The face of HIV in the United States has long been white gay men, even though the epidemic has had a devastating and disproportionate impact on African-American communities.
This is especially true among women; 60 percent of newly diagnosed cases of HIV in women in 2017 were African-American. Yet, African-American women’s voices are notoriously absent from the national discourse on HIV.
Largely invisible to a fractured health care system, these women are often breadwinners and matriarchs whose families count on them for support and care.
Treatments to help people who are HIV-positive manage their illness and survive into older age have improved greatly, yet the unique health needs of African-American women living and aging with HIV – estimated at about 140,000 – are often ignored.
While many are actively taking medication and receiving care, some do not know their HIV status. After diagnosis, many have difficulties managing their HIV, which can contribute to their other health challenges.
I have been working on collecting oral histories from many older HIV-positive women in the Washington D.C. area, where I live and research.
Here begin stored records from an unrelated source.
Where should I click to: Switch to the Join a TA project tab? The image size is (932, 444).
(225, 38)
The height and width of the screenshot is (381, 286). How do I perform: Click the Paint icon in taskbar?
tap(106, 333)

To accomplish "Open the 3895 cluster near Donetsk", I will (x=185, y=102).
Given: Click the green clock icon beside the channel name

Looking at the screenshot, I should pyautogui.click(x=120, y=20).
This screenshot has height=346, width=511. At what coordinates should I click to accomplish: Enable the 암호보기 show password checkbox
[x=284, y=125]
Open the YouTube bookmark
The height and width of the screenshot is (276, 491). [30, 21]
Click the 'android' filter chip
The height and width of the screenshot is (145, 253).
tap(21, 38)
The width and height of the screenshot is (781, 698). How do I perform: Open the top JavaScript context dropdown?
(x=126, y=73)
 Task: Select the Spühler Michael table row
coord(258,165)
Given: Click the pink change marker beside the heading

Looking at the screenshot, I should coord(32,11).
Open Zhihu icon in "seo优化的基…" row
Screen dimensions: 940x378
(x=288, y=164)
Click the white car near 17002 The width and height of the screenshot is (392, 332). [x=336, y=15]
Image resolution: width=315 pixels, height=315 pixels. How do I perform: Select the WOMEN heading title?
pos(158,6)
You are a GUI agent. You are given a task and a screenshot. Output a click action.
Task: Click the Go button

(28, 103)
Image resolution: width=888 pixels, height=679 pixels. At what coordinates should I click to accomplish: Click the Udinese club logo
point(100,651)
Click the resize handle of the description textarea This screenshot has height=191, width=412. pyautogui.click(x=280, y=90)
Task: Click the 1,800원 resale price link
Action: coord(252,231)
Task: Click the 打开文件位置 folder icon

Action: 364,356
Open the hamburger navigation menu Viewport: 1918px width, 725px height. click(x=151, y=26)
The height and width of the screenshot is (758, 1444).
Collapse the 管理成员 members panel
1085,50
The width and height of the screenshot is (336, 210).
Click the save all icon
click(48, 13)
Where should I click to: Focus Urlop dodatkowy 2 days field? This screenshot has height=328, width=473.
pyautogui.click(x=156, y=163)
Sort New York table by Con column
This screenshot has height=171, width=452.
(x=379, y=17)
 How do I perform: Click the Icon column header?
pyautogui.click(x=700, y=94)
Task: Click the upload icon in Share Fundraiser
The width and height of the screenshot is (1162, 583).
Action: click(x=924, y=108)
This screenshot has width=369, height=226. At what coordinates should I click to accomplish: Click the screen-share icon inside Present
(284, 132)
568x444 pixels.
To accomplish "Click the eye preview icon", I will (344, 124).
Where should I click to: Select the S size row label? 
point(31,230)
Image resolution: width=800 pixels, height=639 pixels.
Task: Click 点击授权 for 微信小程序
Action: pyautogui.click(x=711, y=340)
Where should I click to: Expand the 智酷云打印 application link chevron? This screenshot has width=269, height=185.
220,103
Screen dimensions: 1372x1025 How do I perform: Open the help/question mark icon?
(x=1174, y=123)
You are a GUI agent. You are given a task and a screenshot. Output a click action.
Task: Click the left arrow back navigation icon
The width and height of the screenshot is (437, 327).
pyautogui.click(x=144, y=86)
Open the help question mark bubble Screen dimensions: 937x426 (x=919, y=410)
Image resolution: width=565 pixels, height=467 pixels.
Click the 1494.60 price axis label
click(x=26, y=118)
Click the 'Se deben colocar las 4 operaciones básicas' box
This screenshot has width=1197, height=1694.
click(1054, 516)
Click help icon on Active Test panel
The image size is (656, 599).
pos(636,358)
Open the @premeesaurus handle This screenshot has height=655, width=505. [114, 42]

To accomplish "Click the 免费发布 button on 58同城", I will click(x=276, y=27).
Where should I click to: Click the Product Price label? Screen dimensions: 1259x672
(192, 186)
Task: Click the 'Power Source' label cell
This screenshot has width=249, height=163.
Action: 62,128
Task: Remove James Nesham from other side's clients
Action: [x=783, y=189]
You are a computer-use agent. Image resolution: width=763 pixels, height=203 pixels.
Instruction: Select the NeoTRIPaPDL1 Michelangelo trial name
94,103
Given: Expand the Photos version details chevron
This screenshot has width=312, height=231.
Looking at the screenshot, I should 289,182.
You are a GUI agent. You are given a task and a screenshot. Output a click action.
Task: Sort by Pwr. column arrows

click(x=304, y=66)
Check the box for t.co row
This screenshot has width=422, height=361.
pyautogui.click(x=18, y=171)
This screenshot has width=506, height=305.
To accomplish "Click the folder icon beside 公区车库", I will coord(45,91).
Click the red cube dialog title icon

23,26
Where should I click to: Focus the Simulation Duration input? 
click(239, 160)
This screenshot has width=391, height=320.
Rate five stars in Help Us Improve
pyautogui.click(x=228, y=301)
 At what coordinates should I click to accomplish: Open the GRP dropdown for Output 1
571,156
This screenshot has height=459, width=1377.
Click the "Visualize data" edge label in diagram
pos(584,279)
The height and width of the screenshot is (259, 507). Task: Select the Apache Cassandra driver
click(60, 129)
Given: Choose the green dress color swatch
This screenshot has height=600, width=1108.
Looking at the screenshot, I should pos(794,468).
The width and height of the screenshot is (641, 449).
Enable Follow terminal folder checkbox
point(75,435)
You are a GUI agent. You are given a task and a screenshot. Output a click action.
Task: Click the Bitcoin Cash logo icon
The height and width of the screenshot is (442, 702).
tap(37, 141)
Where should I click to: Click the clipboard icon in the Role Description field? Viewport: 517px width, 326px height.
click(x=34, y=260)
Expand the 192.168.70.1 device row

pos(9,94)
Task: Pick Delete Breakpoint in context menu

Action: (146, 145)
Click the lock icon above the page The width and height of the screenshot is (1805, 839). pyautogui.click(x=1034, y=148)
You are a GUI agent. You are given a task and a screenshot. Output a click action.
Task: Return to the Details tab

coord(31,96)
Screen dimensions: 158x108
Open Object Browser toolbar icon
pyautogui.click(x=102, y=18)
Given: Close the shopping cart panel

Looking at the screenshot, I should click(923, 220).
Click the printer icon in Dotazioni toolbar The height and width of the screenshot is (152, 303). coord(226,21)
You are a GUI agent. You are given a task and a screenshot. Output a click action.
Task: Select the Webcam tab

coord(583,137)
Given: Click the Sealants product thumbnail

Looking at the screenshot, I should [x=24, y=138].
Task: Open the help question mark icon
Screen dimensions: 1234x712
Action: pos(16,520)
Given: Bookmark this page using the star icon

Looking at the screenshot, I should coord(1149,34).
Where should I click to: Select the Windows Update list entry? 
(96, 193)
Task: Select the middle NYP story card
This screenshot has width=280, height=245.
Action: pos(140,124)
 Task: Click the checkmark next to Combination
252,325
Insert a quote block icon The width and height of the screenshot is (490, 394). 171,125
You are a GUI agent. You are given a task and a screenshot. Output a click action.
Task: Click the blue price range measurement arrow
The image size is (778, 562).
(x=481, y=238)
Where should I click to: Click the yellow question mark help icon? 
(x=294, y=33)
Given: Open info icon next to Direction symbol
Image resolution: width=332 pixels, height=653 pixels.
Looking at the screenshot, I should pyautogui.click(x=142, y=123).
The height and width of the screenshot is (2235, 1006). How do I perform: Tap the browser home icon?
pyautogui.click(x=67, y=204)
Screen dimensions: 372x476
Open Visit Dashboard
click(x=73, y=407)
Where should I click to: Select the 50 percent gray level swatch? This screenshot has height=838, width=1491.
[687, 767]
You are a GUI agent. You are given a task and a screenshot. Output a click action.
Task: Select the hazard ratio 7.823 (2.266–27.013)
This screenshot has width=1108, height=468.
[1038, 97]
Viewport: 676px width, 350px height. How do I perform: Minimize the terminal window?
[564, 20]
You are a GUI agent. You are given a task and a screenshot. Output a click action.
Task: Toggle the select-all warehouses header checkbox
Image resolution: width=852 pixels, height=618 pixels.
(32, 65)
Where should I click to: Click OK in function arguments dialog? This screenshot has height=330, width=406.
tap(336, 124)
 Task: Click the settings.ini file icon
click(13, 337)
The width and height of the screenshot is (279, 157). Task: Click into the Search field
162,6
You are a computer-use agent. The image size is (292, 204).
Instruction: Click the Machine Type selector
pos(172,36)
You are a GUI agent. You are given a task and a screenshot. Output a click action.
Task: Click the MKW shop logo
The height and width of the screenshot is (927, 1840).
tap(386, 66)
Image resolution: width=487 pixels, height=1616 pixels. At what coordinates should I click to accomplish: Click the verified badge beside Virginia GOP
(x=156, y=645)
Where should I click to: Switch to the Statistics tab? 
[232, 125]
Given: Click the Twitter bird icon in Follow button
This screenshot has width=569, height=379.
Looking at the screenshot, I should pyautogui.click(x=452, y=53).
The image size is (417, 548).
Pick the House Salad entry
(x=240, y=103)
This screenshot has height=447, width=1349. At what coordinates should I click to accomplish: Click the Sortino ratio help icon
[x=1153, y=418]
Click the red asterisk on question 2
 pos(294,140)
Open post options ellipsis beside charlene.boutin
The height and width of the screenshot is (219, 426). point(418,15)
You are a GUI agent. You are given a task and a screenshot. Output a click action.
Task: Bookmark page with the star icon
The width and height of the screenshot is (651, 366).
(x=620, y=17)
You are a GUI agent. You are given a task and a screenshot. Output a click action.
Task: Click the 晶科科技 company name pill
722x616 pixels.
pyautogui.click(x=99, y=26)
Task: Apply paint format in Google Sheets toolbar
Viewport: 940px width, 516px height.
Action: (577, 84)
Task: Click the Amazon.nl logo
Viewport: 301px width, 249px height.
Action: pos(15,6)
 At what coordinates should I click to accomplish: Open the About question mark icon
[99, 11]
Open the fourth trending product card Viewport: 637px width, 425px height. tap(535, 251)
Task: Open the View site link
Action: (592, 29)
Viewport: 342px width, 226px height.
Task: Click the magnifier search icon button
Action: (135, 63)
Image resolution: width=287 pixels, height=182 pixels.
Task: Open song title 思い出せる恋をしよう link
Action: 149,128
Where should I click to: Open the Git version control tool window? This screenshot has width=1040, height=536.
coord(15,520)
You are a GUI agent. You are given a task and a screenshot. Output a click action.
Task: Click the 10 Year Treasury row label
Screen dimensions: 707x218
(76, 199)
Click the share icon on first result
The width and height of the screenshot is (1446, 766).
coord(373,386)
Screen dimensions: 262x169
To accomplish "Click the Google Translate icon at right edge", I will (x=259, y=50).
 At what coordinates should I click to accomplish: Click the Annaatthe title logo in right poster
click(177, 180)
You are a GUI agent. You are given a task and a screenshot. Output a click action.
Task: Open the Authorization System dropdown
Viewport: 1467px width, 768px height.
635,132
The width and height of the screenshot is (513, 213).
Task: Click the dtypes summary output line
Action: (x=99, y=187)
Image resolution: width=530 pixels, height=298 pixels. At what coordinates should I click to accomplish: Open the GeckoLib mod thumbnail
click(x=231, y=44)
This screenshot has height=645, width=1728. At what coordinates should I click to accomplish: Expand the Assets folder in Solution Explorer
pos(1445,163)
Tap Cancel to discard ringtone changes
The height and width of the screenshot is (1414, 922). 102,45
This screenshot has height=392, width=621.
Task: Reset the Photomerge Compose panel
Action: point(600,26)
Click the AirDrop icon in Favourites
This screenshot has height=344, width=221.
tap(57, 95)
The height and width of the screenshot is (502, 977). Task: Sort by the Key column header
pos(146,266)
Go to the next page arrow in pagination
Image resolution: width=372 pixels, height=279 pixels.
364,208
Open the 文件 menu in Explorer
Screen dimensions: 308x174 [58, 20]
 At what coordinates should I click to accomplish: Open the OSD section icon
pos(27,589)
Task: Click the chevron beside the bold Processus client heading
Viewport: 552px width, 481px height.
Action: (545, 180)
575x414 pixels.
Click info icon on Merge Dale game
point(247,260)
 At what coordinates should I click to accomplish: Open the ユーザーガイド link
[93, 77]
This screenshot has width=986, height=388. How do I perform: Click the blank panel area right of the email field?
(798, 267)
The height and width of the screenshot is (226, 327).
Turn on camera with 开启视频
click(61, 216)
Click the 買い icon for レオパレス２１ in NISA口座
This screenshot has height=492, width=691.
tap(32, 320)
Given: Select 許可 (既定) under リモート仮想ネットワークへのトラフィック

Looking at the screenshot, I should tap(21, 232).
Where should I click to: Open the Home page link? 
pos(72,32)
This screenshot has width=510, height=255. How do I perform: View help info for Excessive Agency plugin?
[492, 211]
It is my hope that by focusing on the voices of African-American women themselves, we as a country are able to better understand the profound impact that HIV has had on black life.
HIV and African-Americans
Many believe the HIV epidemic in the United States is nearing an end, in part because increased funding, targeted prevention efforts, and better treatment have resulted in drastic reductions in new HIV-positive cases. Even President Trump, in his recent State of the Union address, discussed his goal of ending HIV by 2030. I am an HIV researcher, and I can say this is totally unrealistic, especially for African-Americans.
Despite comprising only 12 percent of the overall U.S. population, African-Americans represent 43 percent of all persons with newly diagnosed HIV and 42 percent of all people living with HIV. African-Americans living with HIV are nearly 10 times more likely to be diagnosed with AIDS and over six times more likely to die of complications of AIDS than their white counterparts.
African-Americans are also at a higher risk for other health conditions, which can make managing HIV infection more difficult. For instance, African-Americans are twice as likely to die from heart disease and 50 percent more likely to have high blood pressure than whites.
In Washington D.C., a place filled with public health experts and policymakers, the HIV prevalence rate is the highest in the nation, exceeding the World Health Organization definition of a generalized epidemic. African-Americans represent a staggering 75 percent of all HIV cases in D.C.
Toya Tolson of Prince George’s County suffered trauma and abuse as a child only to battle addiction as an adult. She is one of more than 100,000 African American women who are aging with HIV.
HIV in Washington D.C. is a regional epidemic, and crosses the jurisdictional border into Prince George’s County, Maryland. The sprawling suburbs of Prince George’s County are well known for their ranking as one of the wealthiest African-American-majority counties in the nation, but with HIV rates that are four to 10 times higher than those of white adults.
The high rates of HIV in Washington D.C. and Prince George’s County reflect a growing public health crisis in the United States, where the disproportionate burden of HIV is increasingly concentrated in the U.S. South. Southern states, where 55 percent of African-Americans live, have the highest rates of new HIV-positive diagnoses, the highest percentage of people living with HIV, and the lowest rates of survival for those who are HIV-positive.
Government investment in the domestic response to HIV tops more than US$26 billion per year, yet these health inequities in HIV for African-Americans continue to persist. These inequities are due in part to abstinence-only funding to schools with large minority populations and HIV-specific criminal laws, which undermine the health and well-being of African-Americans and perpetuate systems of inequity. Systemic racism in resource distribution, such as concentrated poverty and health care and funding disparities is also a significant driver of the epidemic within African-American communities.
Since the beginning of the epidemic in the 1980s, African-American women have carried a large burden of HIV, and more than 60,000 lost their lives. But not everyone died. My project of personal narratives of these women suggest that they live with multiple uncertainties brought on by HIV. Many worry about how their health, disability, and eventual death will impact their roles as mothers, grandmothers, daughters, sisters and wives.